Einer meiner Leitgedanken momentan ist: Gerade
weil andere nicht gut sind (und dies bezieht sich ja nicht nur auf Liebesbeziehungen - Dies gibt's ja im Job, in der Schule, ... überall) muss
ich es zu mir sein. Heisst konkret: Ich kenne meine Bedürfnisse am besten. Weshalb brauche ich jemand anderen, um sie zu erfüllen?
Ich wollte dann damit anfangen, meine Lebensziele zu definieren.. Habe extra einen Block zur Hand genommen um ich auch ja daran zu erinnern, um schriftlich Ziele und Massnahmen definieren zu können. Und siehe da - Mir kam kein einziges Lebensziel in den Sinn. Nach einigen Versuchen, zumindest ein 10-Jahres, Jahres- oder Halbjahresziel zu definieren, merkte ich dann, dass das so nicht funktioniert.
Ich habe dann, ebenfalls mit Block und Stift, bei den ganz einfachen Dingen begonnen. Meine erste Frage an mich selber war, was ich schon lange nicht mehr gegessen habe, das jedoch gerne wieder einmal würde.
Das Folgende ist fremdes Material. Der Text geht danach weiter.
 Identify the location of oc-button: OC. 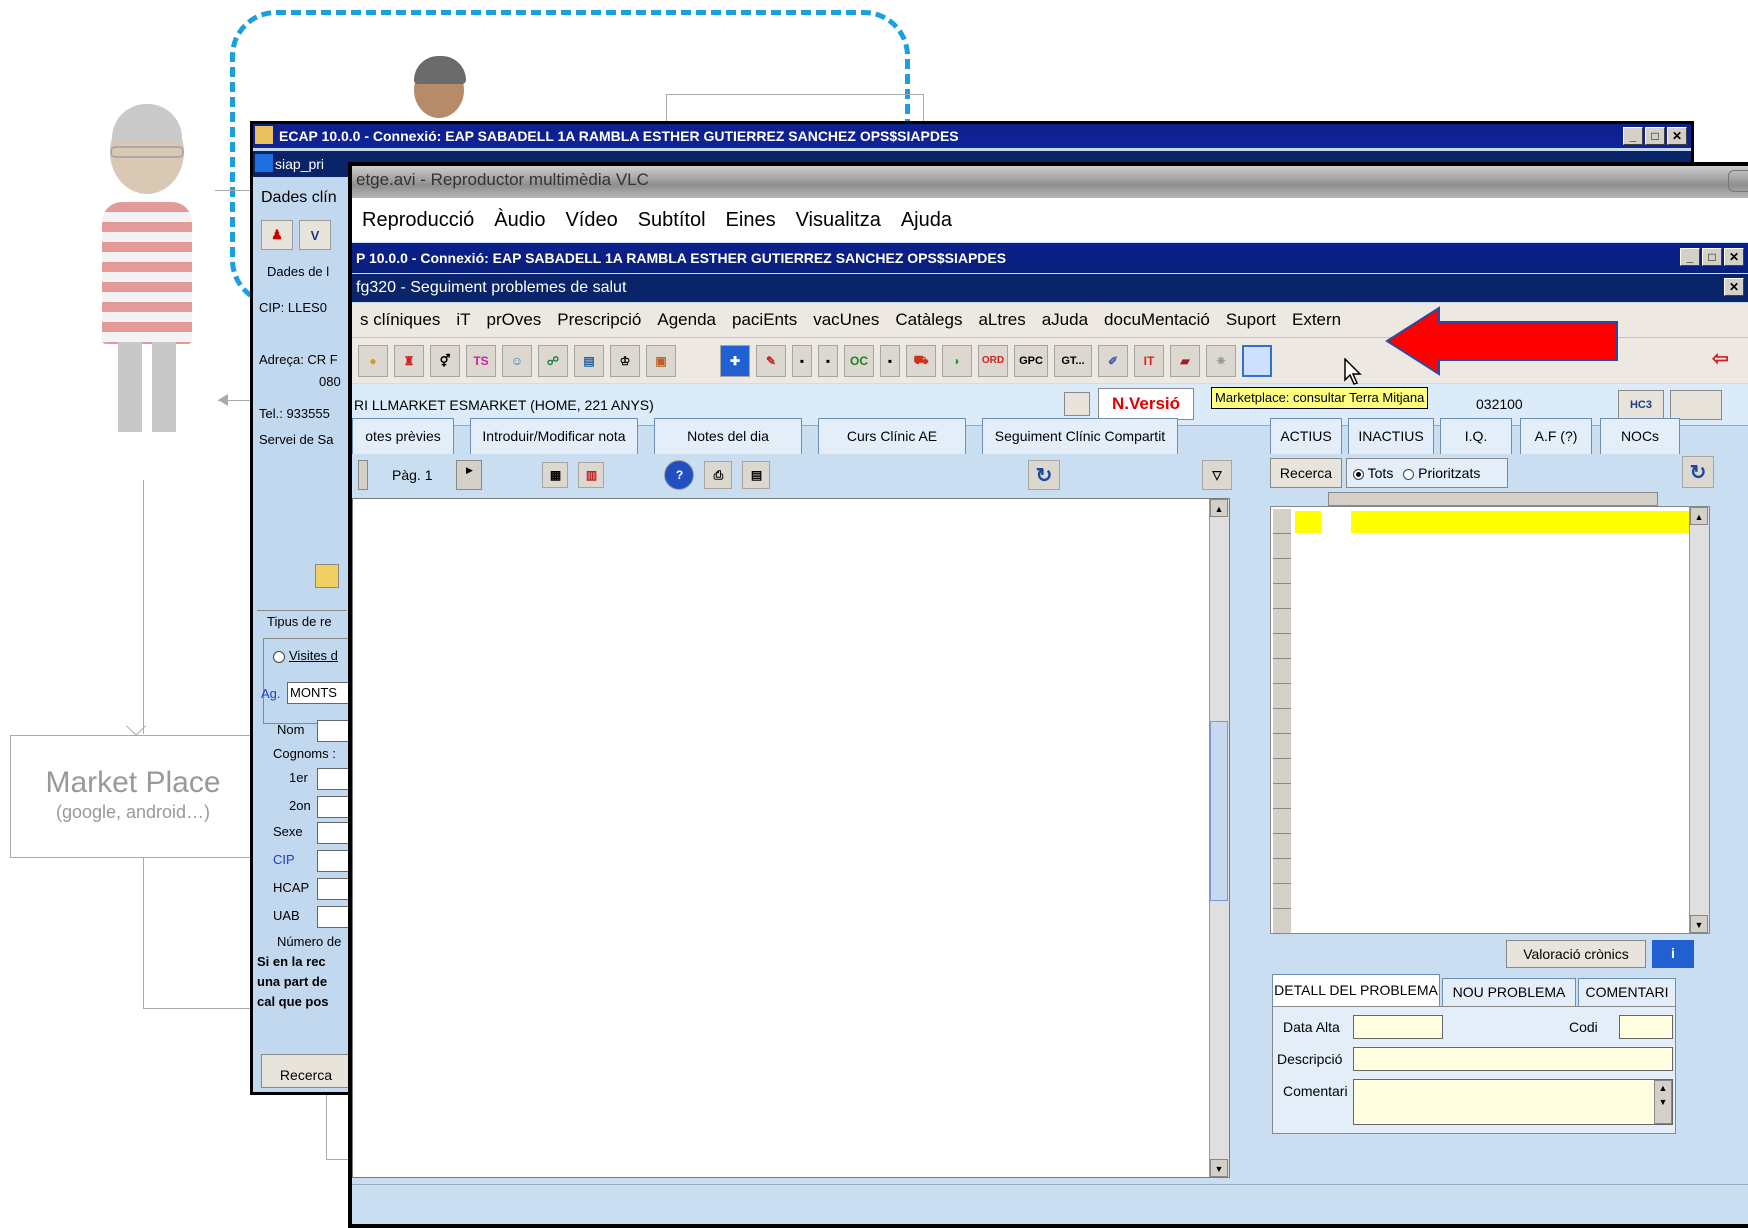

Der daraus resultierende Zwetschgenkuchen führte mich über einige Umwege dahin, dass ich mir schon lange wieder einmal einen gemütlichen Abend zuhause wünsche anstatt immer weggehen zu müssen, damit ich etwas zu erzählen habe. Nun ja, so ging es dann weiter...
Zumindest muss jetzt mein bester Kollege dieses Wochenende mit mir Zwetschgenkuchen backen, Filme schauen und brunchen. Und weisst Du was?
Ich freue mich darauf!
Zusätzlich werden wir Ferien planen.
Wir planen Ferien! Das erste Mal ohne Gedanken, dass er dann nicht dabei ist.
Rituale:
Nun ja, ich habe auch einige Rituale begonnen. Diese sind v. A. gegen negative Gedankenspiralen da...
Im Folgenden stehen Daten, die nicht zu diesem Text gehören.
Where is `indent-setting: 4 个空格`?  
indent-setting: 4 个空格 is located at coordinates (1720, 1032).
Zuerst einmal habe ich dazu gelesen, dass man sich fragen muss, ob man den Gedanken an sich akzeptieren kann. Danach kommt die Frage, ob und wann man ihn loslassen kann. Hab' ja nicht dran geglaubt.. Hatte jedoch seit drei Tagen keine Spirale mehr, die sich darum drehte, was ich anders machen bzw. künftig an mir verändern könnte, ...
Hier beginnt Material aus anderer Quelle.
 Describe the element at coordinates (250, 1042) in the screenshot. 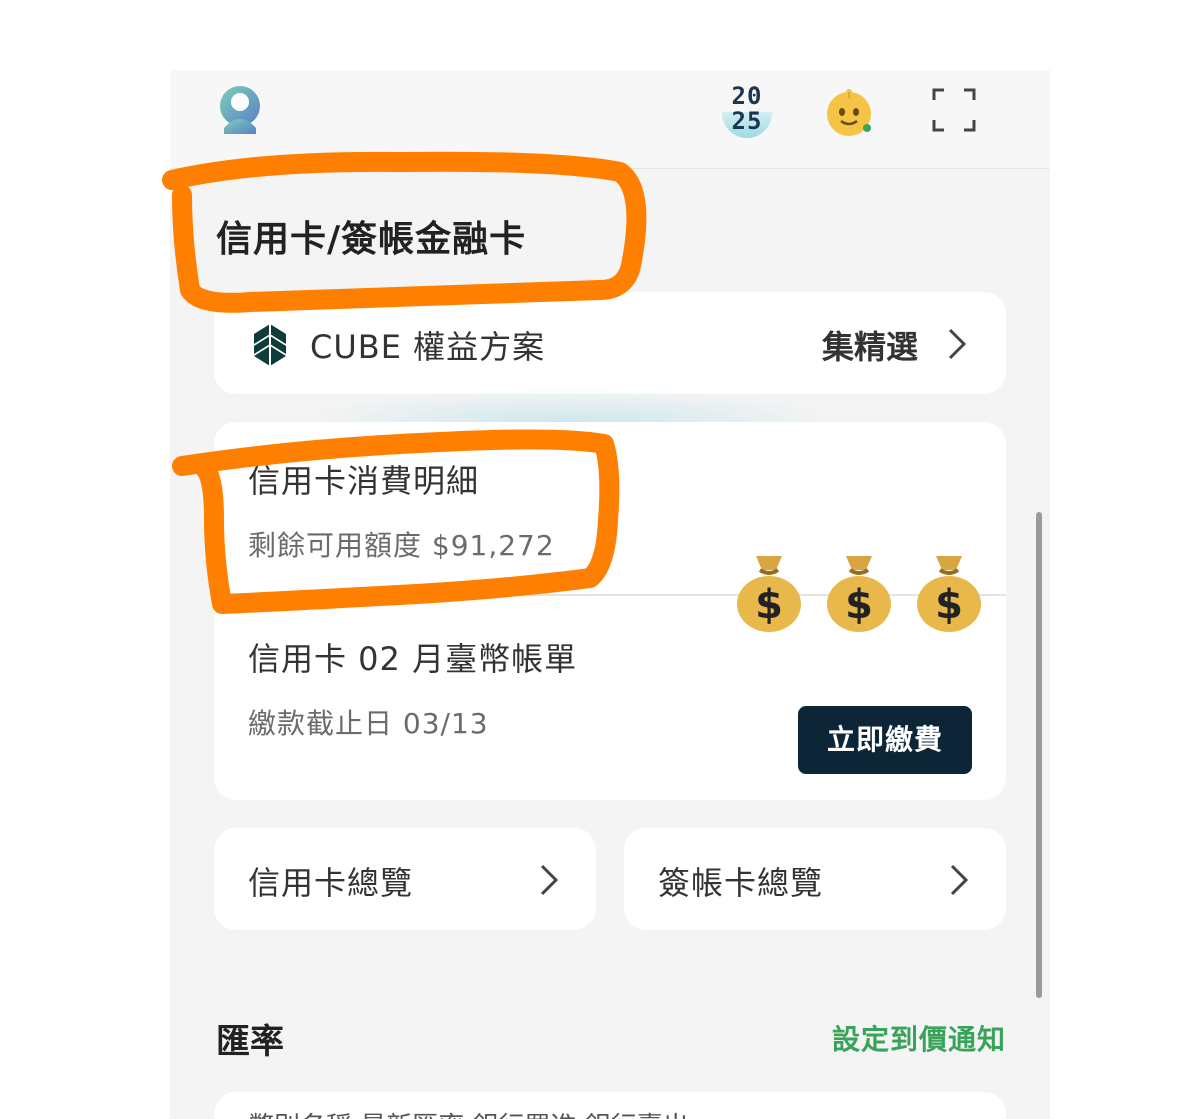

Ich verbinde das damit, dass ich mir einige Sätze aufgeschrieben habe, die positiv mit mir zu tun haben. Einer ist z. B., Ich freue mich auf
meinen Neuanfang. An diesen Satz denke ich nach dem Loslassen der Selbstzweifel, ... Nun ja, klingt doof, funktioniert aber. Er bringt mich jedes Mal wieder zu mir.
Mir meiner bewusst sein:
Nun ja... schlussendlich läuft irgendwie alles darauf hinaus, dass ich mich sehr bewusst hinterfrage, was ich eigentlich will, was mein Bedürfnis ist. Und mir dies dann
sehr bewusst gönne / zugestehe. Heisst: Ich trinke momentan gerade Chai-Latte, weil ich einfach den ganzen Tag Lust drauf hatte. Dass ich denk trinke, ist nichts Neues. Neu ist, dass ich mir bewusst bin
dass ich mir etwas Gutes tue..
Tagebuch schreiben:
Schreib auf, wie Dein Tag war. Und schreibe nicht nur Erlebnisse auf... Befasse Dich damit, was Dir an diese Tag besonders gut gefallen hat. Was war schwer? Was hat Dich verunsichert? Wie wirsd Du damit umgehen etc.? Konkret: Wie nimmst Du Deine Aussenwelt wahr.. Und nicht wie könntest Du auf sie reagieren.
Nun ja.. Schlussendlich helfen mir diese Strategien momentan, immer wieder zu mir zu gelangen, positives mit mir selber zu erleben, mich nicht mehr nur entsprechend meiner Reaktion auf andere zu verhalten. Und ja, es tönt doof, dass ich auf der Weg meiner Selbstfindung bewusst mit mir Tee trinke - Ich bin jetzt aber soweit, dass ich, zumindest vage, wieder ein Lebensziel für mich definieren kann, dass ich morgens fröhlich bin, ... Und das scheint mir doch ein Fortschritt zu sein!